## Data for this task
========================================================================
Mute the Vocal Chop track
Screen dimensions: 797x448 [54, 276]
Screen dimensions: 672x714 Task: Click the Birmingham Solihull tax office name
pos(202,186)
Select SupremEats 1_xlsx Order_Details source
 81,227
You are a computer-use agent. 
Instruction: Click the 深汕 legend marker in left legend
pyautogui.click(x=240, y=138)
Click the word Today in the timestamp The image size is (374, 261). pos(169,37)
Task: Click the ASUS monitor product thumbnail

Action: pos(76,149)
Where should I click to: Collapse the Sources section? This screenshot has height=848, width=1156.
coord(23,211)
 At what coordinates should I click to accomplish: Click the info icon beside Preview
========================================================================
## Exercise aim
Locate each line in the listing above that contains the string "dimensions" and copy those lines in full.

## Solution to this problem
Screen dimensions: 797x448 [54, 276]
Screen dimensions: 672x714 Task: Click the Birmingham Solihull tax office name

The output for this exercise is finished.